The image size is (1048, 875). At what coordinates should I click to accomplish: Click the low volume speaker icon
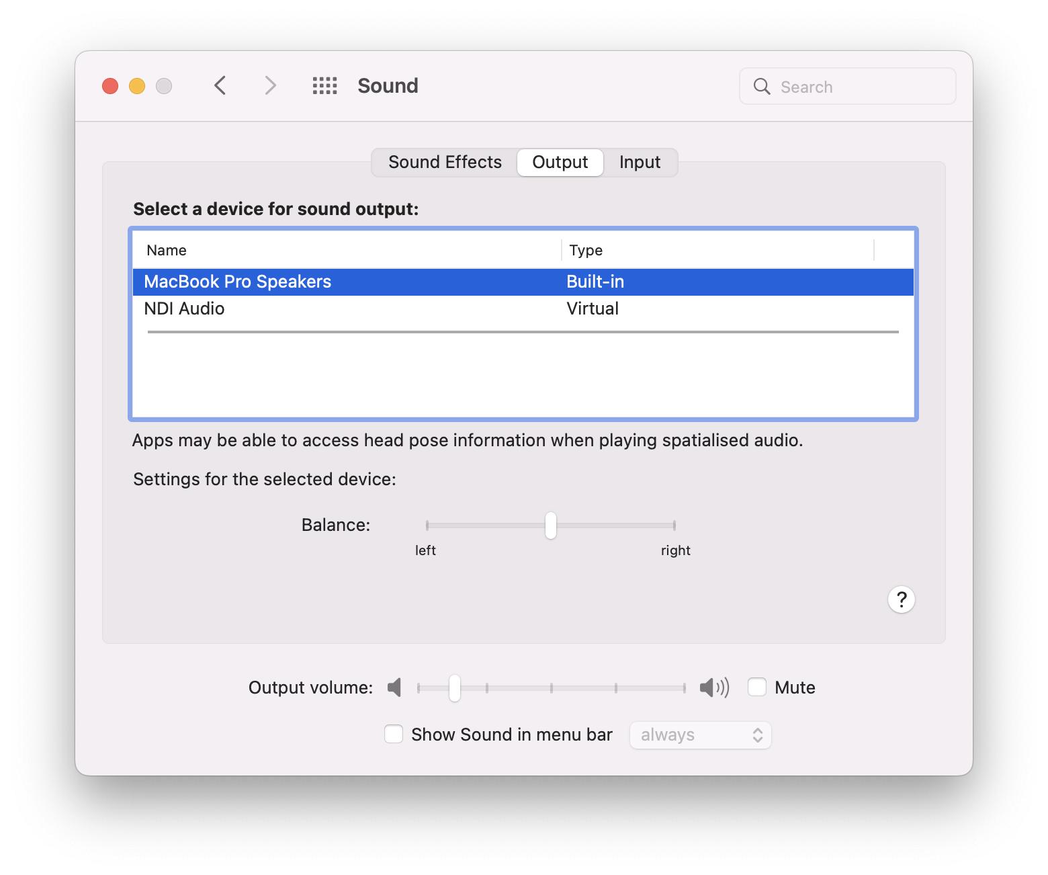point(395,688)
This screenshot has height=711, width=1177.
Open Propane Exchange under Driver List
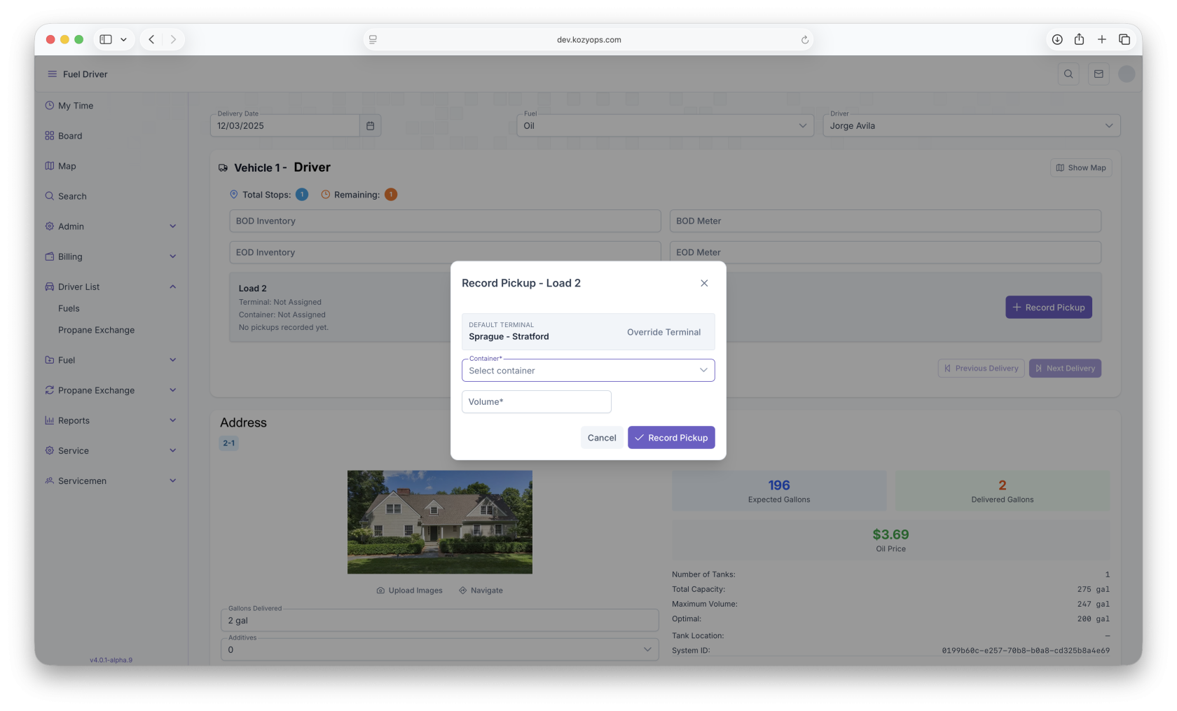pos(96,330)
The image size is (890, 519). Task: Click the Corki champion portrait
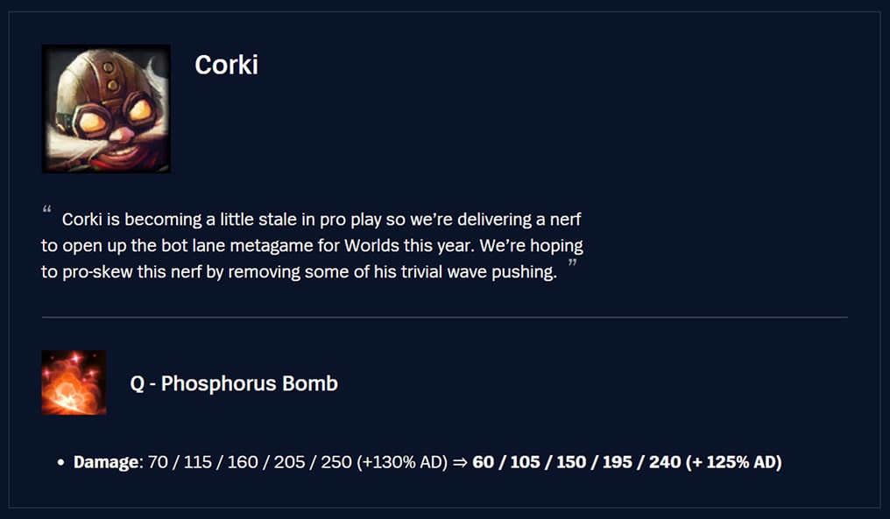point(106,109)
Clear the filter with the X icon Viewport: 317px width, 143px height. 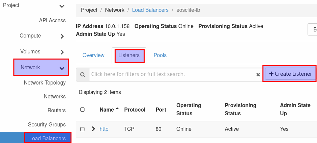258,74
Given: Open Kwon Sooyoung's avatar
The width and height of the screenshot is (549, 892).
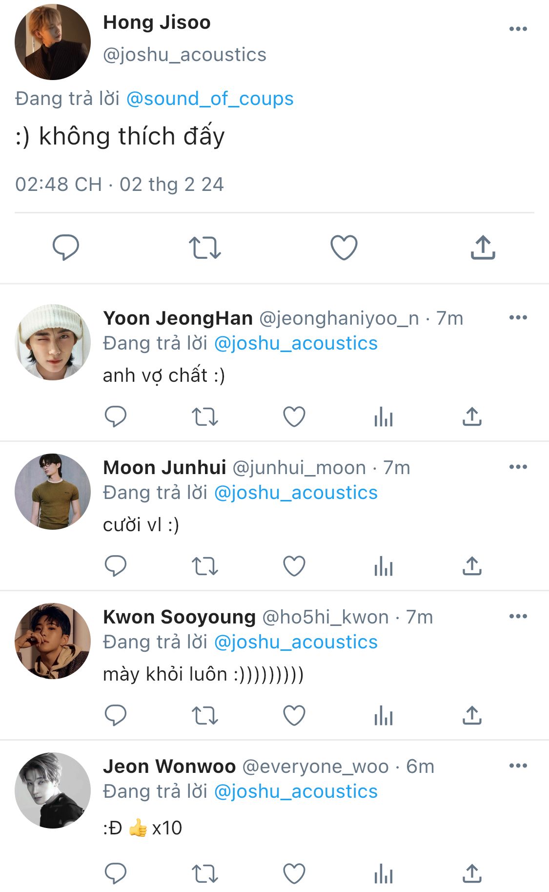Looking at the screenshot, I should click(53, 641).
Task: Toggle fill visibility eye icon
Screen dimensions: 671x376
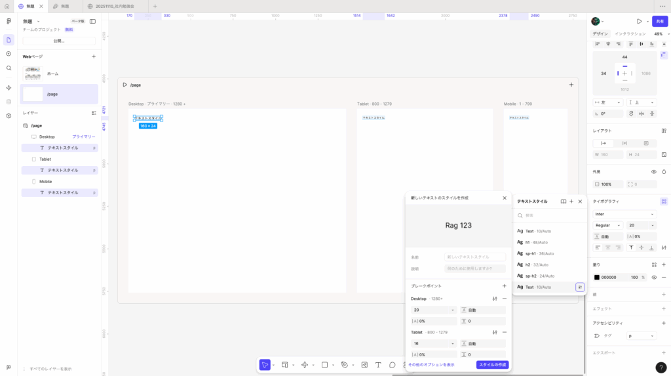Action: pos(654,277)
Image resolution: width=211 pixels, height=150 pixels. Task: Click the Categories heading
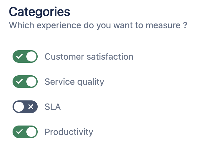pos(40,12)
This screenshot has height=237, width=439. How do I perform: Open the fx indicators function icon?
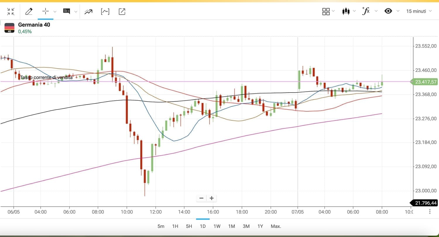coord(366,11)
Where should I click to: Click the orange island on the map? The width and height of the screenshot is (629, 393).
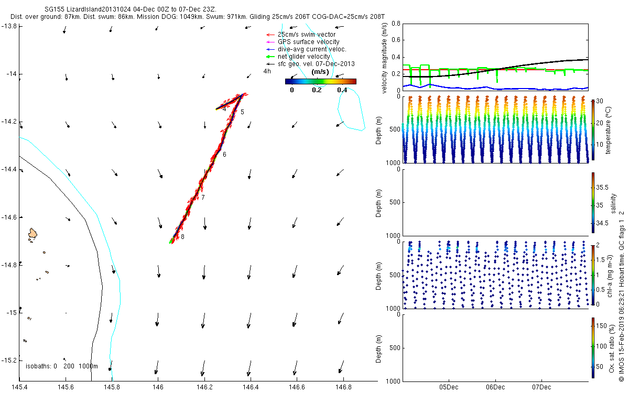coord(33,232)
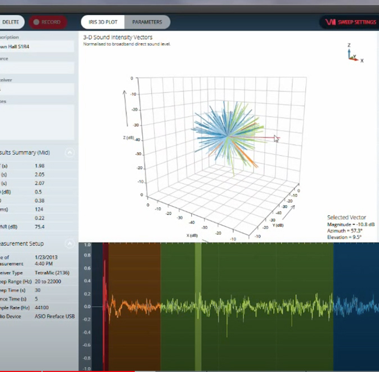Collapse the Measurement Setup section
This screenshot has height=372, width=379.
[69, 244]
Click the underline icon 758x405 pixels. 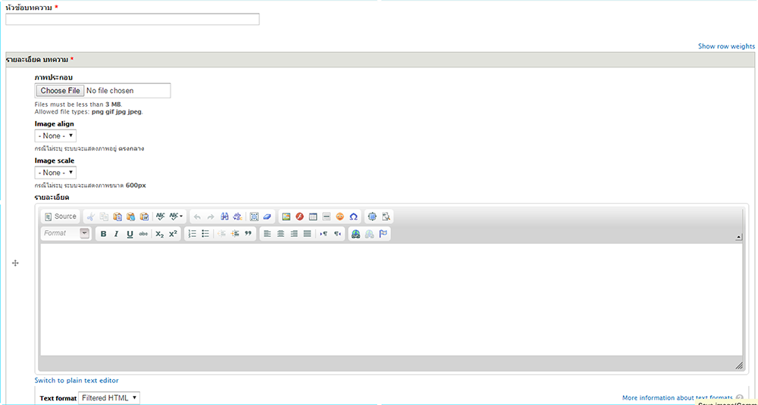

◇ ◇ ◇ ◇ ◇

Your output should consist solely of the lines from the line containing "This screenshot has height=237, width=439." through the end of the data above, copied exactly, with images removed.

▶ [Exercise answer]:
This screenshot has height=237, width=439. How do I perform: Open the fx indicators function icon?
coord(366,11)
Where should I click to: Click the orange island on the map? The width and height of the screenshot is (629, 393).
coord(33,232)
Collapse the Measurement Setup section
This screenshot has height=372, width=379.
[69, 244]
Click the underline icon 758x405 pixels. 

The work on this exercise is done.